How the U.S. Chamber Advocates for Small Businesses
Clark was once a small business owner, operating a research business that helped explain policy and politics to institutional investors. Now, she uses her experiences at the Chamber to help other small businesses on the path to becoming successful.
The Chamber plays a crucial role in being the “offense” and “defense” in advocating for small businesses on tactical issues related to regulatory environments and keeping taxes low. “We ... pressure the government to do the things only it can do,” Clark explained. “Free trade is a great example. Ninety-seven percent of exporters are small businesses, and we want our small businesses to be able to reach other markets.”
The Chamber also works to open markets for small businesses and address worker shortages so small businesses can focus on growing, innovating, and solving problems.

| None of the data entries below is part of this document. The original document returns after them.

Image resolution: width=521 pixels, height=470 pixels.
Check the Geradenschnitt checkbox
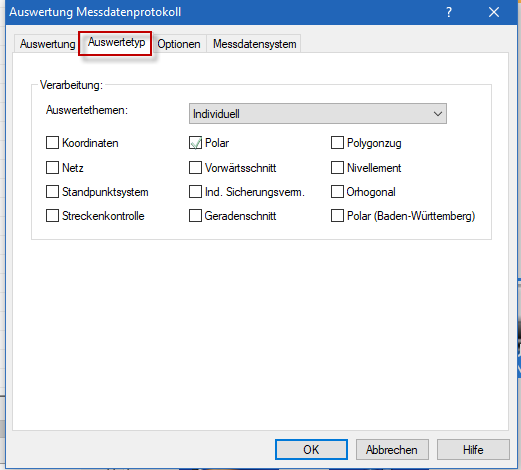tap(195, 216)
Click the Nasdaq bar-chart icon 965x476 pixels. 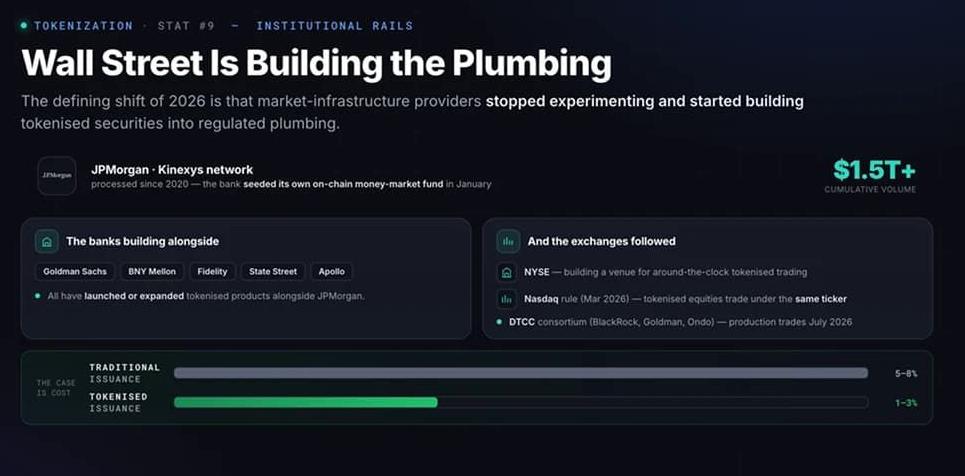point(507,299)
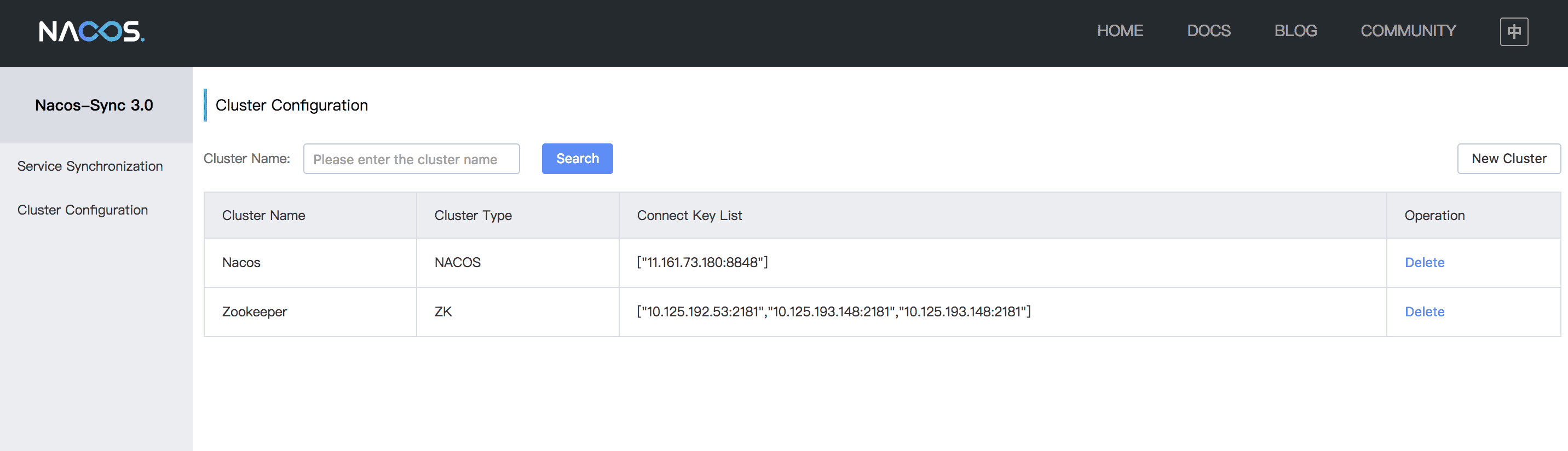
Task: Click the New Cluster button
Action: [1508, 159]
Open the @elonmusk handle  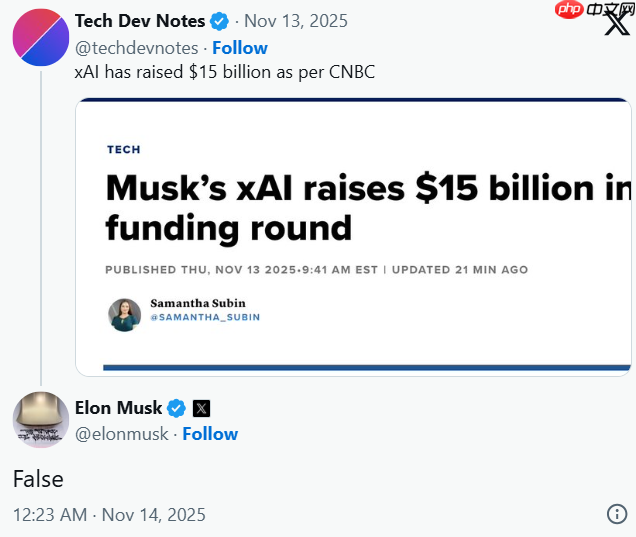click(121, 434)
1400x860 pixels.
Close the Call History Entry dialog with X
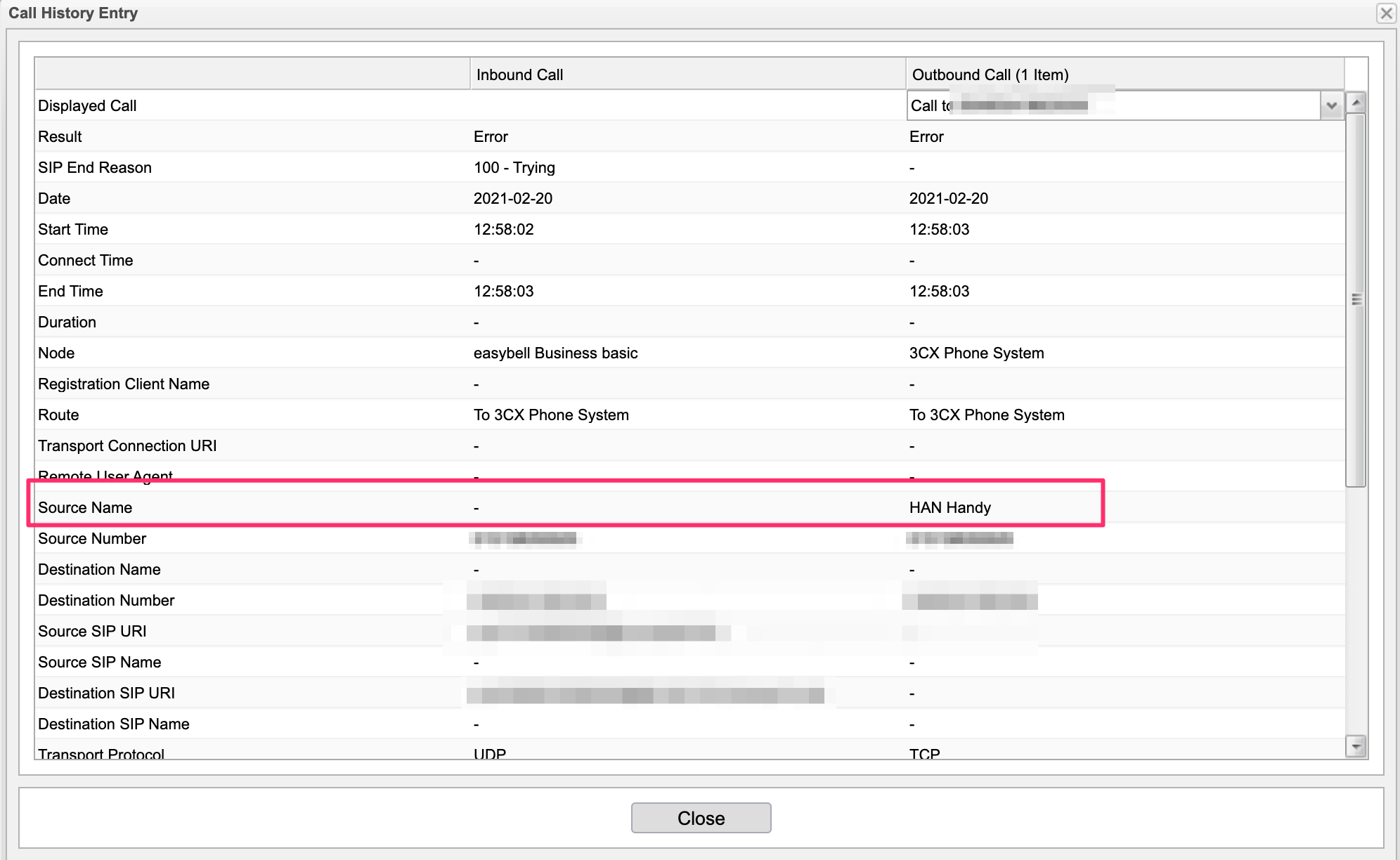[x=1385, y=13]
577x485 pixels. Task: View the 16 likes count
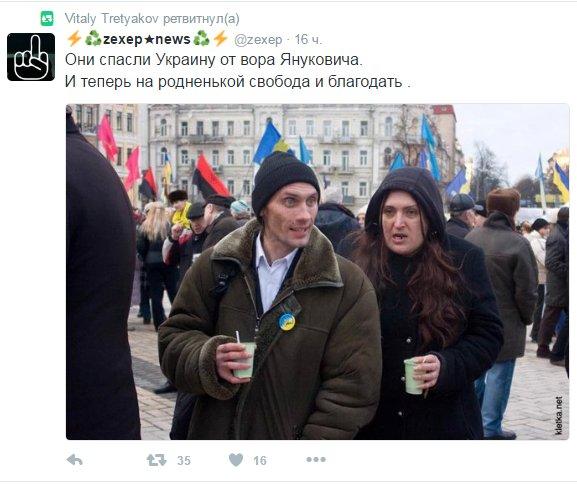pyautogui.click(x=260, y=460)
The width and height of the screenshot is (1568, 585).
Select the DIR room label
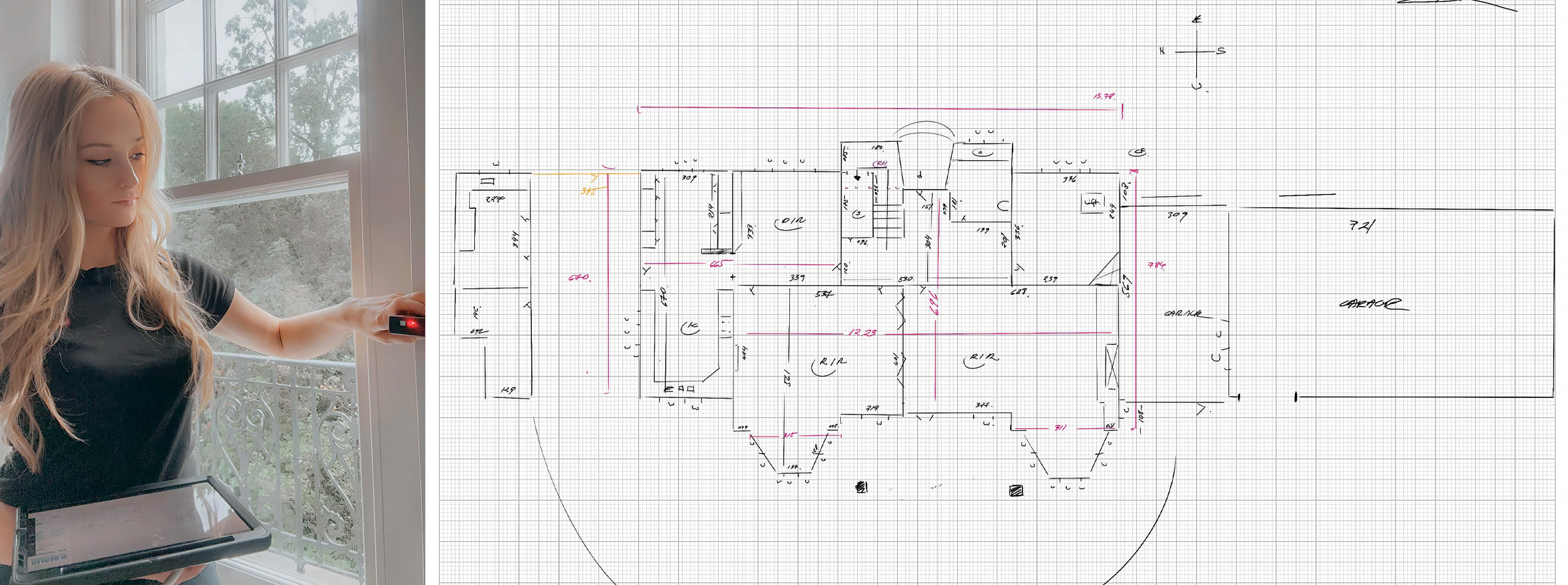[791, 222]
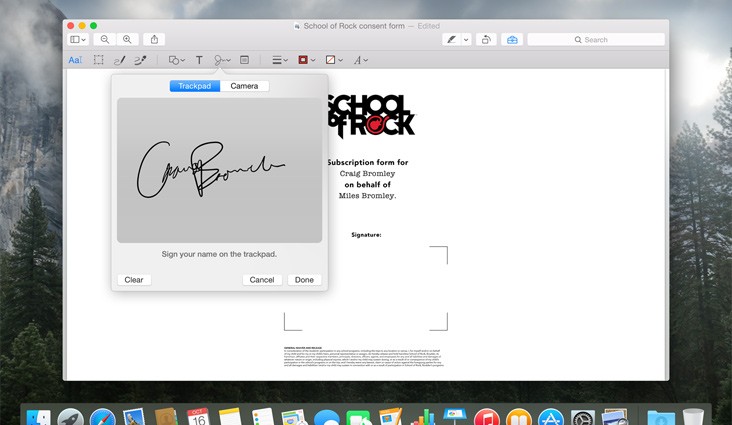732x425 pixels.
Task: Open the Border Color swatch
Action: point(306,60)
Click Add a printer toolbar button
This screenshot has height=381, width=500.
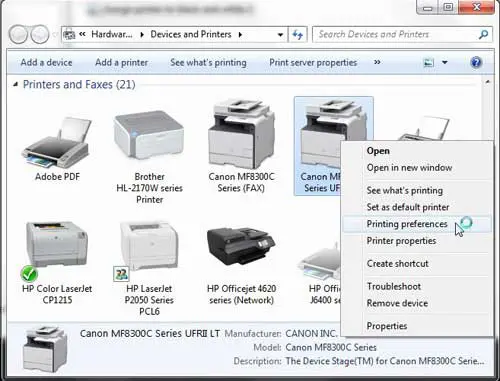coord(121,62)
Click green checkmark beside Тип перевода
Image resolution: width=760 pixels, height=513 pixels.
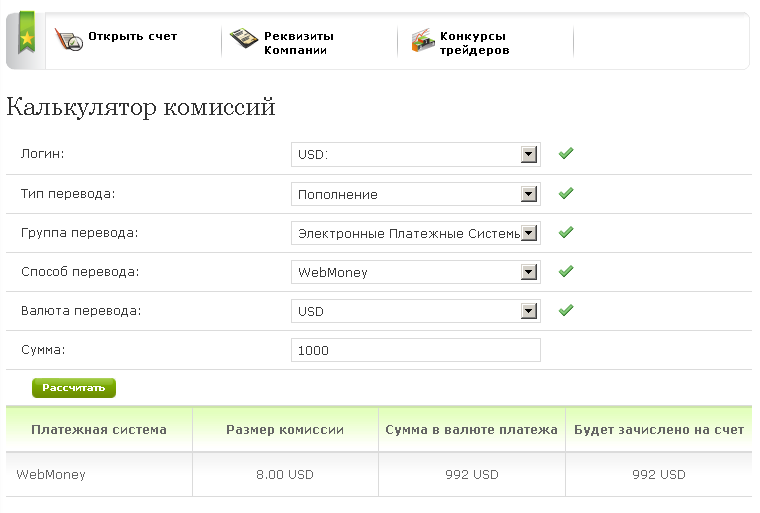pos(566,193)
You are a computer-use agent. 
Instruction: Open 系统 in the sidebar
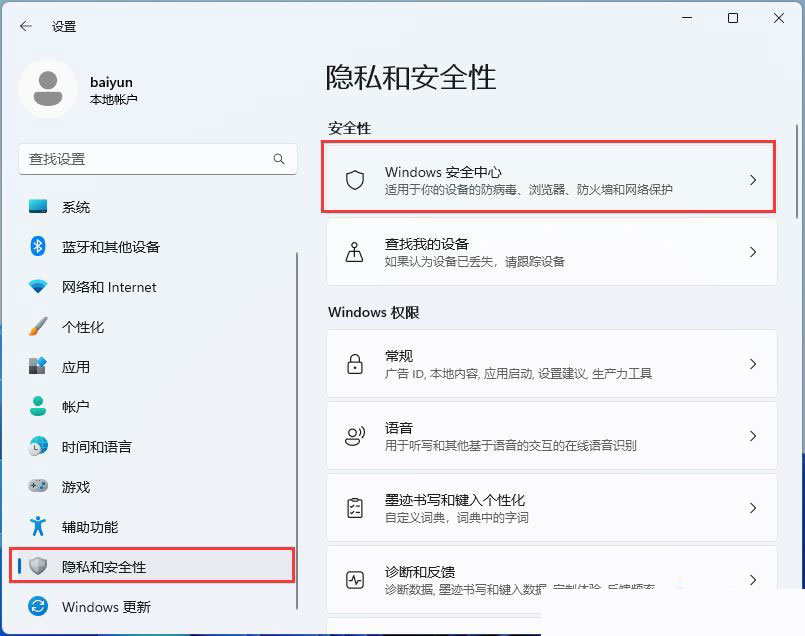[x=76, y=207]
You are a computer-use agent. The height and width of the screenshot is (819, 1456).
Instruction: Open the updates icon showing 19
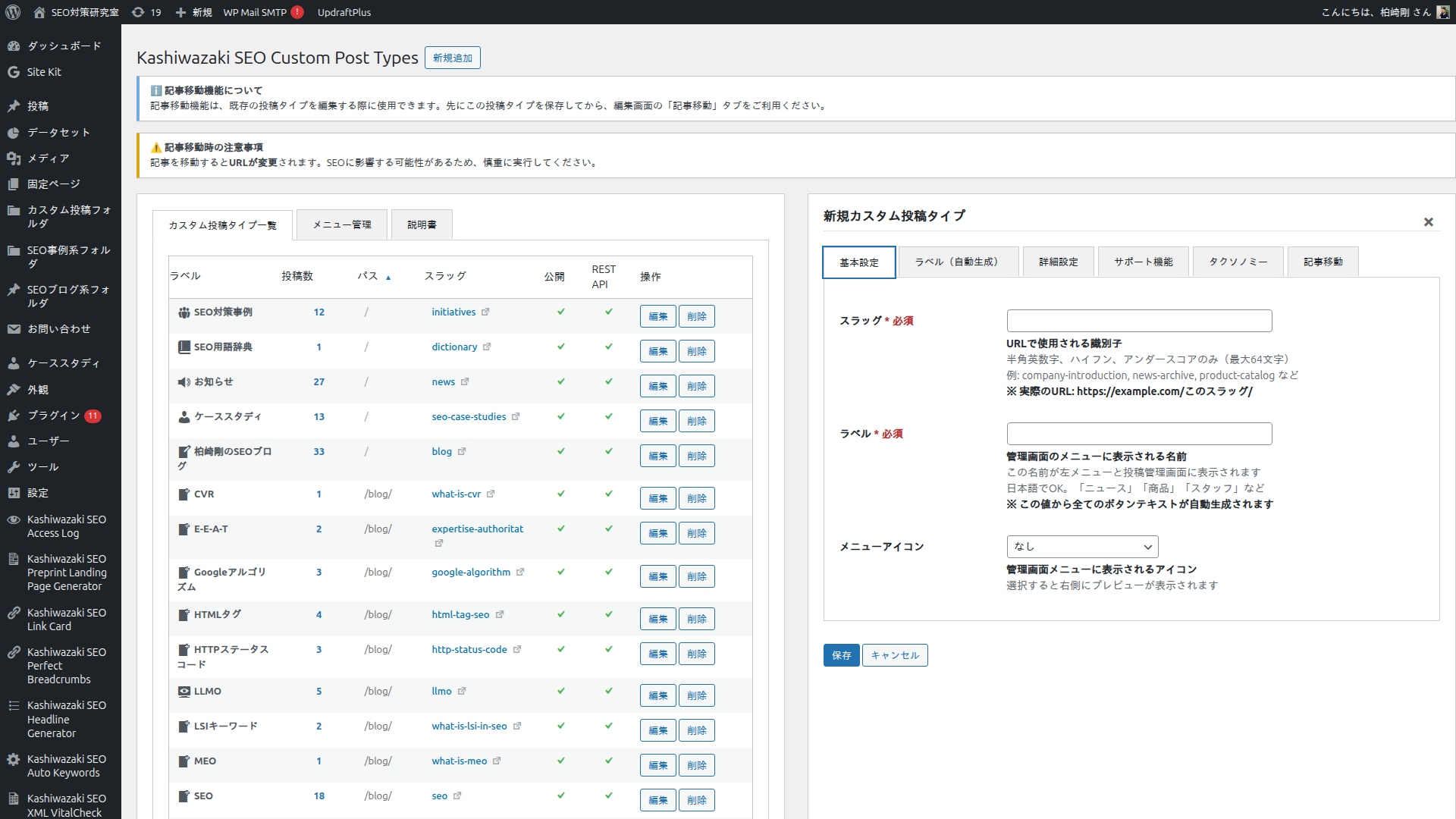point(138,12)
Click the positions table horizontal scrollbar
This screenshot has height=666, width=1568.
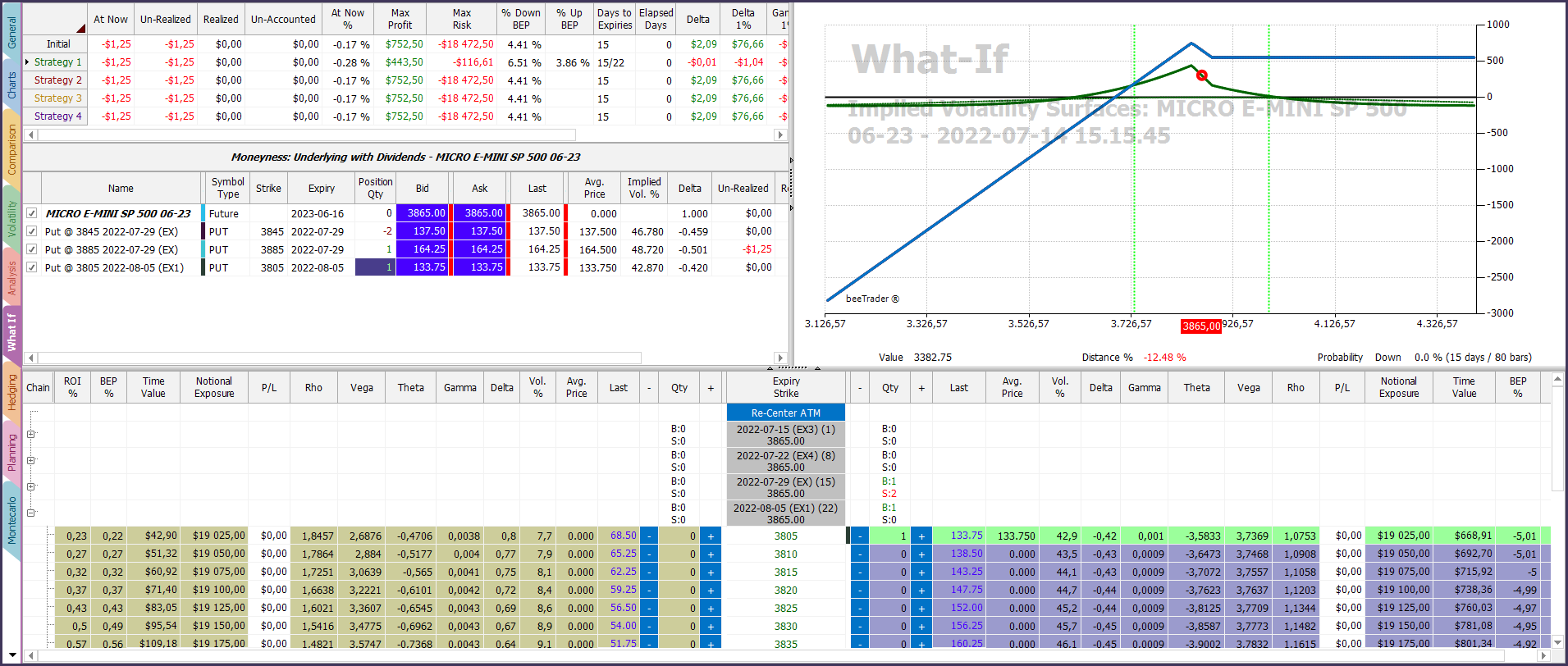[x=340, y=358]
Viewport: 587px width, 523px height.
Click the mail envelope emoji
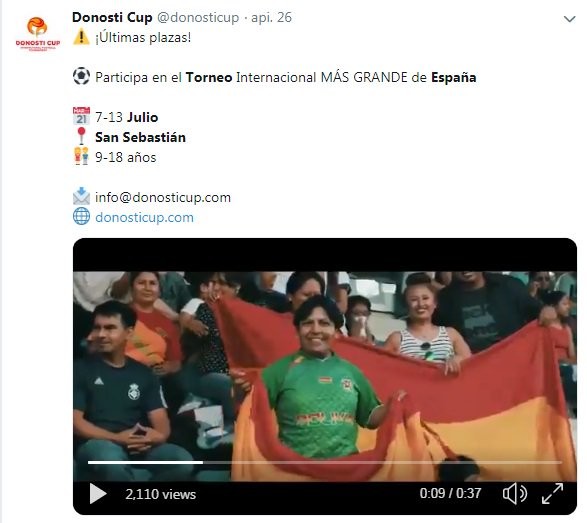(81, 196)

Challenges Facing Small Businesses in 2023
Clark believes those on a new business venture are creative, problem solvers, and, most importantly, brave.
“The universal experience of a small business owner is that it's scary," Clark explained. "You're taking the risk yourself with your name, your brand, your finances. It's usually your personal capital that you're putting at risk and the opportunity cost of not working for a big company.”
The U.S. Chamber partners with MetLife on the quarterly Small Business Index. The most recent survey showed small business owners positive about the future while concerned about access to capital.
“Seventy-six percent of small businesses were worried about access to capital because of interest rates and because of banking regulations getting tighter,” Clark said. “This question about where would they find investment capital to grow was top of mind.”
Big and Small Businesses Can Coexist in Today’s Landscape
Clark also emphasized the importance of big and small businesses relying on one another to build a vibrant economy.
“Small businesses being healthy is crucial to big businesses and vice versa,” Clark said. “I do think the ecosystem is under-reported and underappreciated. There are more things that we could do at the U.S. Chamber to emphasize that it's an ecosystem, but also get [big and small businesses] to help each other.”
In support of this, the U.S. Chamber launched the Prompt Pay Pledge where several big companies — from J.P. Morgan & Co. to Siemens — make payment terms shorter to help small businesses.
“[These big businesses] recognize that small business has faster cash flow needs, and [they’re] going to make [their] payment term shorter for small businesses to help them stay alive in a really complicated time,” Clark said.